* begin Provided data *
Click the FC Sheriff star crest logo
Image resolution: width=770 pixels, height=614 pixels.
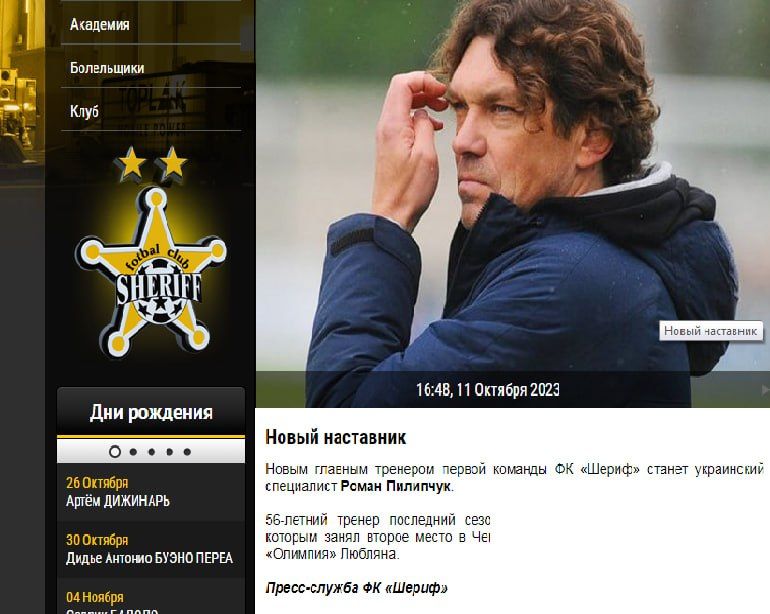point(151,271)
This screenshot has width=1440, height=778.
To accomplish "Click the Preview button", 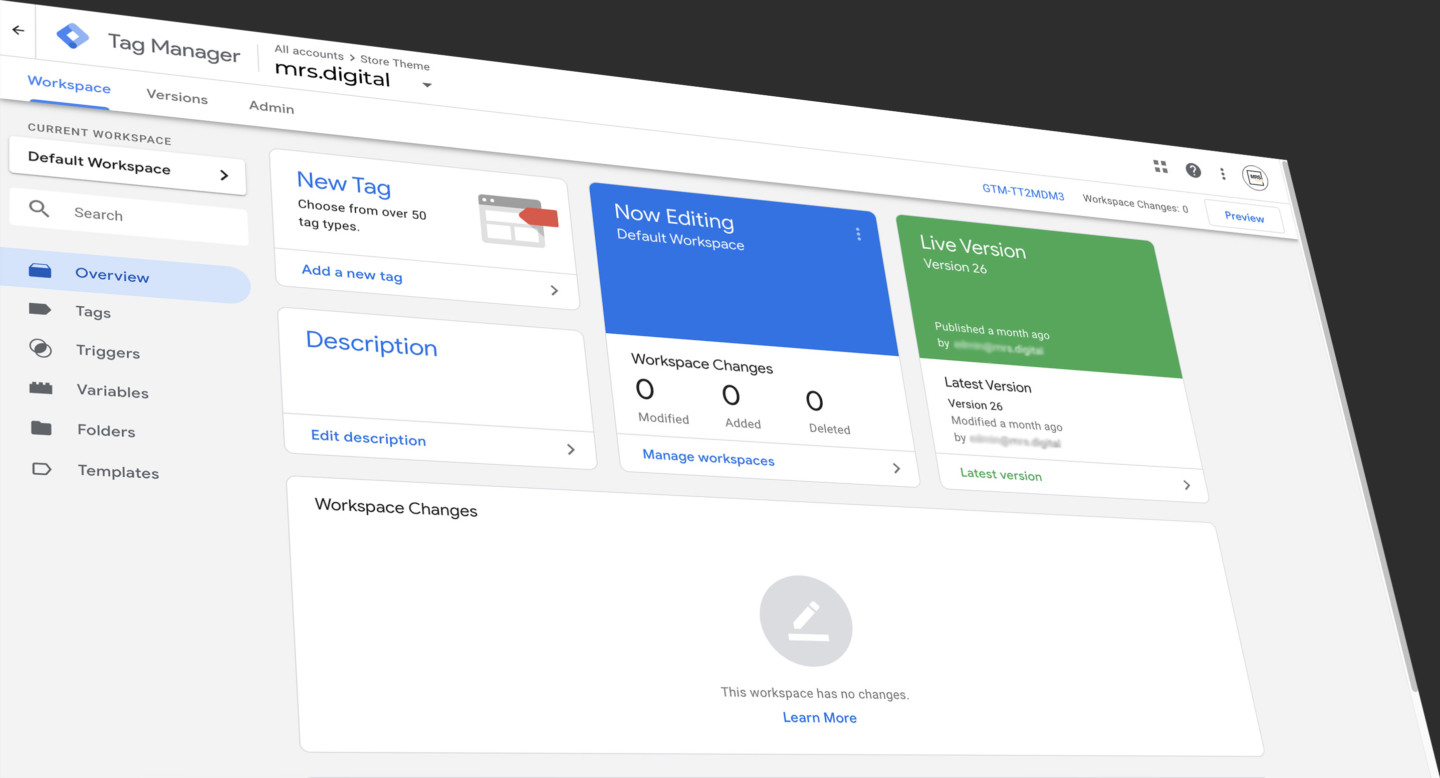I will [x=1243, y=216].
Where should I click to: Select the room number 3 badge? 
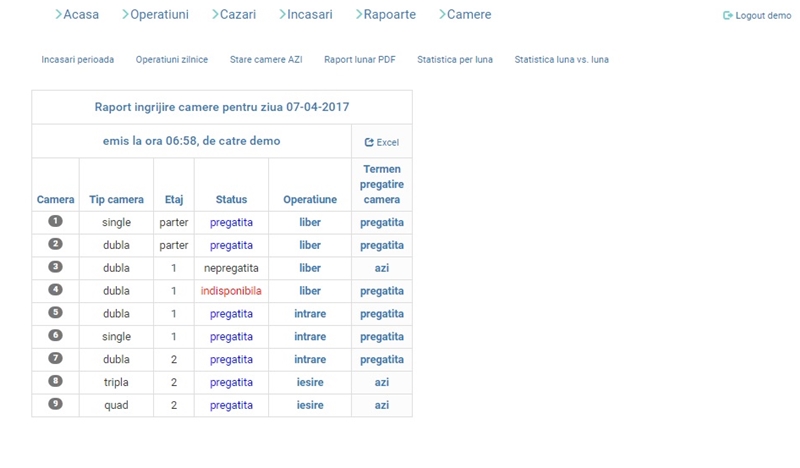(55, 267)
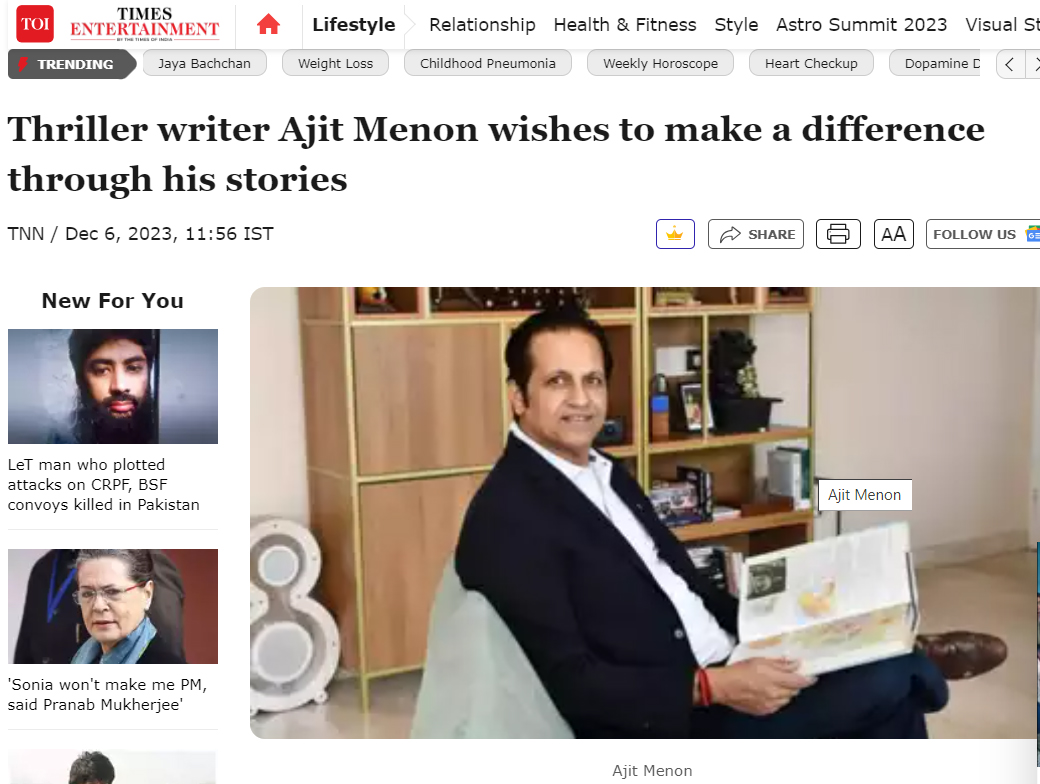Click the left chevron in the trending bar
The height and width of the screenshot is (784, 1040).
pos(1009,63)
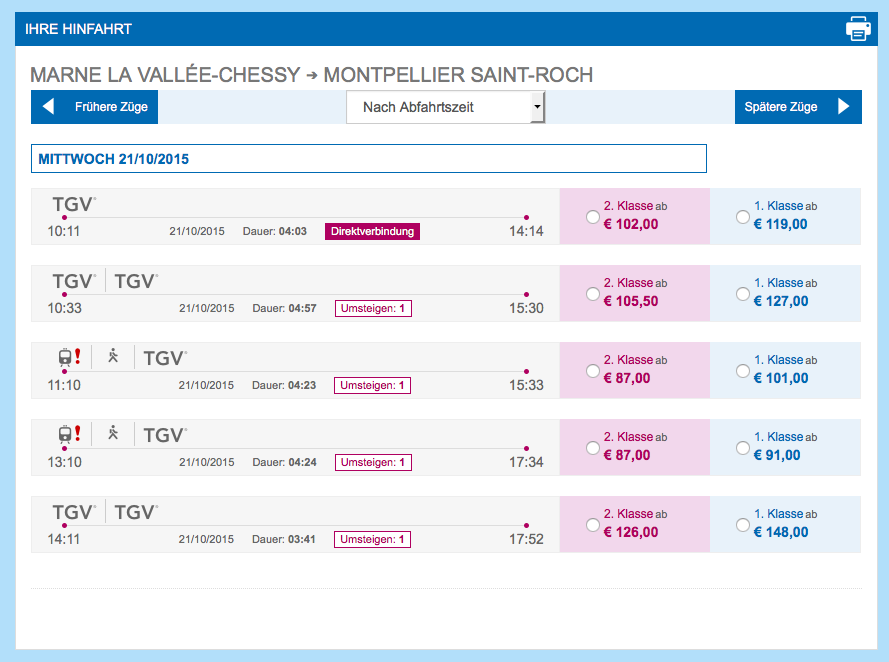Click the train warning icon on 11:10 connection
Viewport: 889px width, 662px height.
[70, 357]
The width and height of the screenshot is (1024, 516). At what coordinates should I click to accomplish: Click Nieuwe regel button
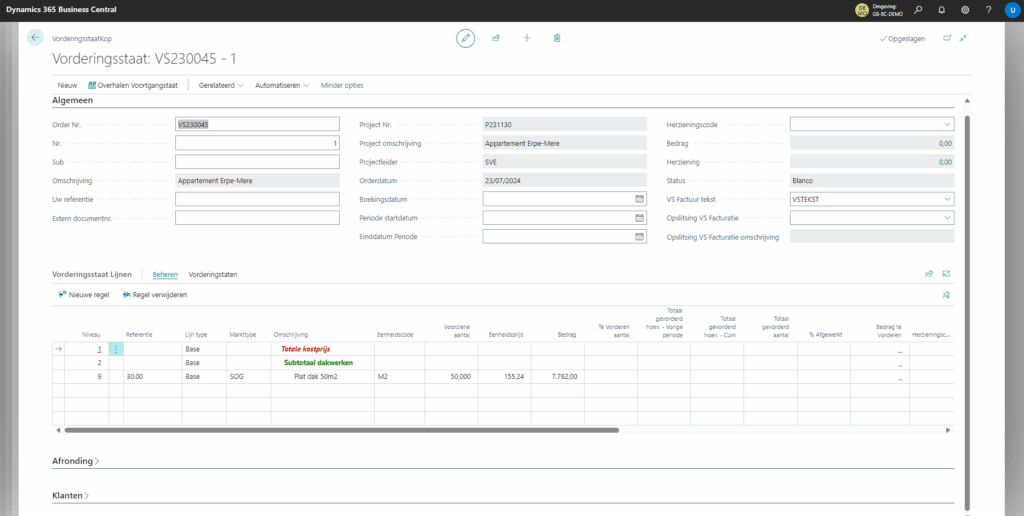tap(84, 295)

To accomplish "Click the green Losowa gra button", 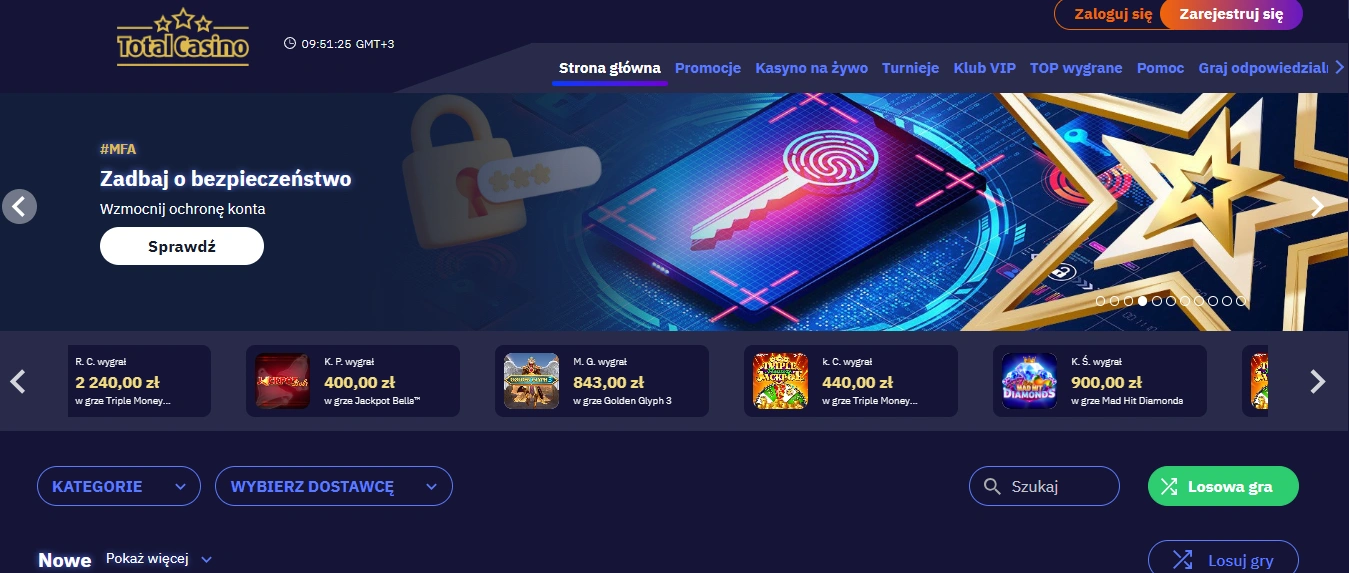I will pos(1223,486).
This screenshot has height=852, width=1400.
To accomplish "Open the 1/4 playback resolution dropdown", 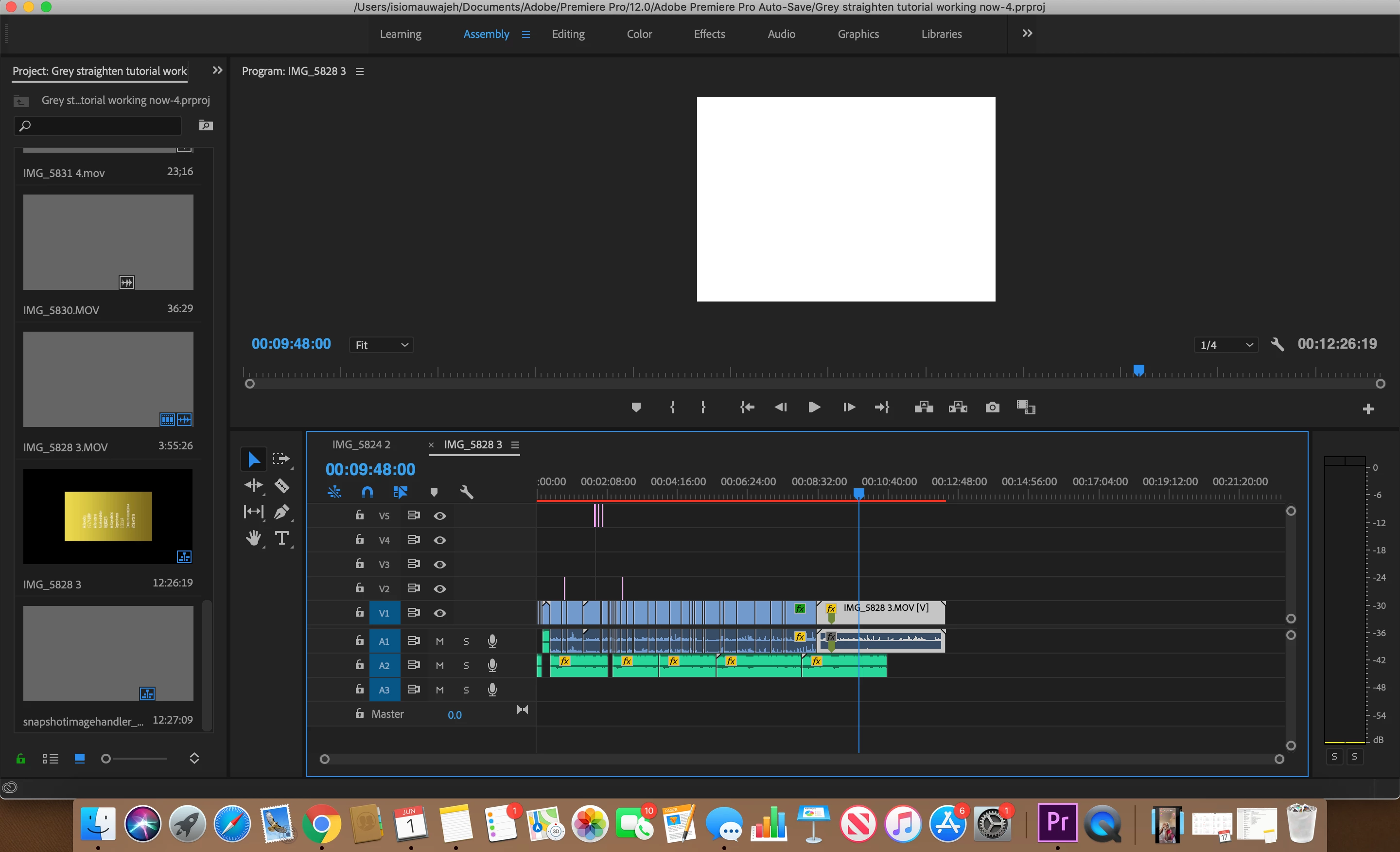I will [x=1225, y=345].
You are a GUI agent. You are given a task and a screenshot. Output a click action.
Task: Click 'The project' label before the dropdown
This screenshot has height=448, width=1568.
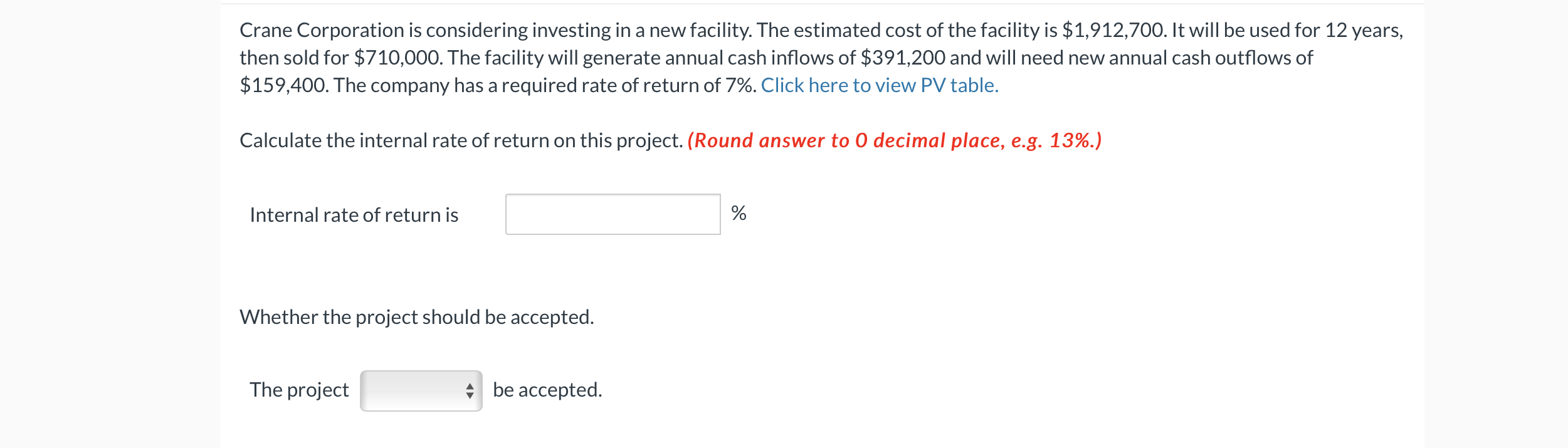pyautogui.click(x=299, y=390)
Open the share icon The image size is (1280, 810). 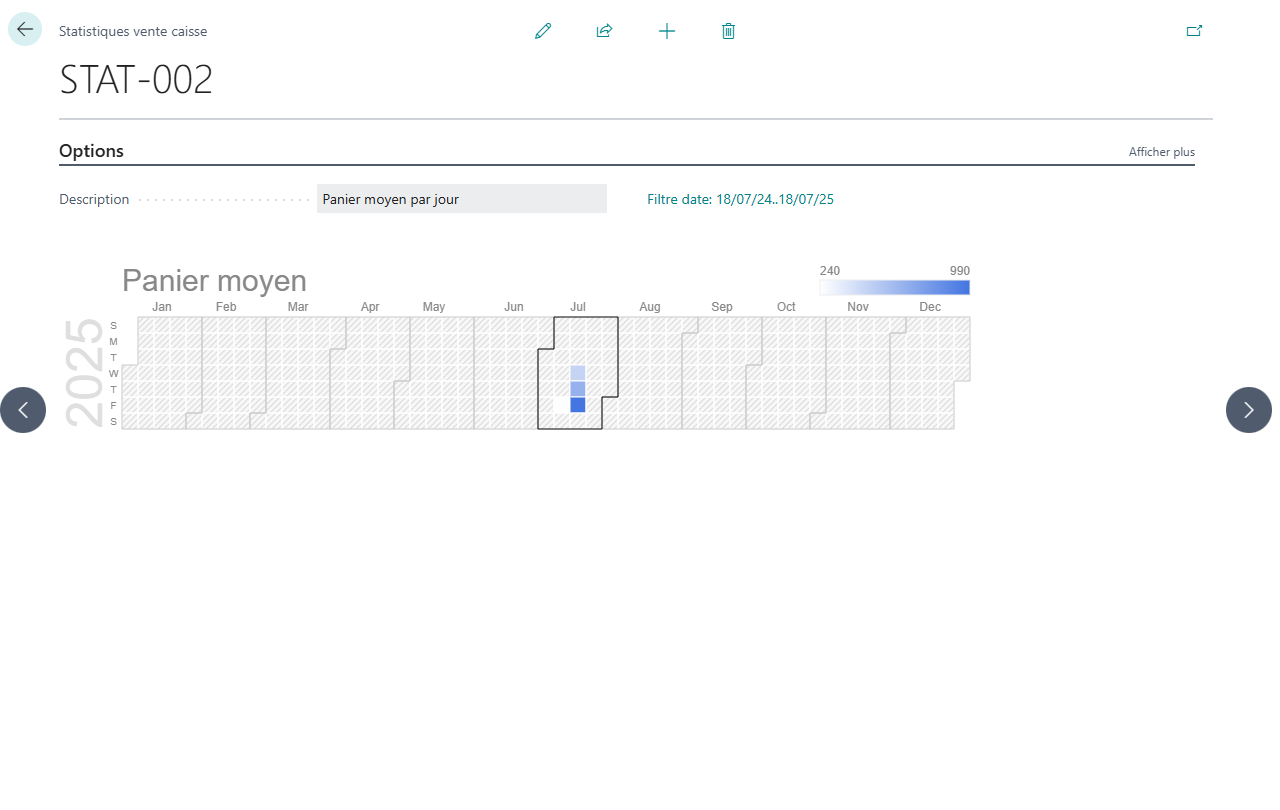[x=604, y=31]
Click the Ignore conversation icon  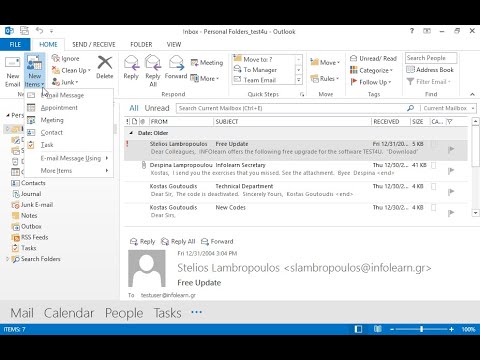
* end Provided data *
> [Your objective] Gather every line of the records that contains the word "should".

> [The result]
Where should I click to: Select the room number 3 badge? 
The width and height of the screenshot is (1024, 516). At what coordinates should I click to accomplish: Click Nieuwe regel button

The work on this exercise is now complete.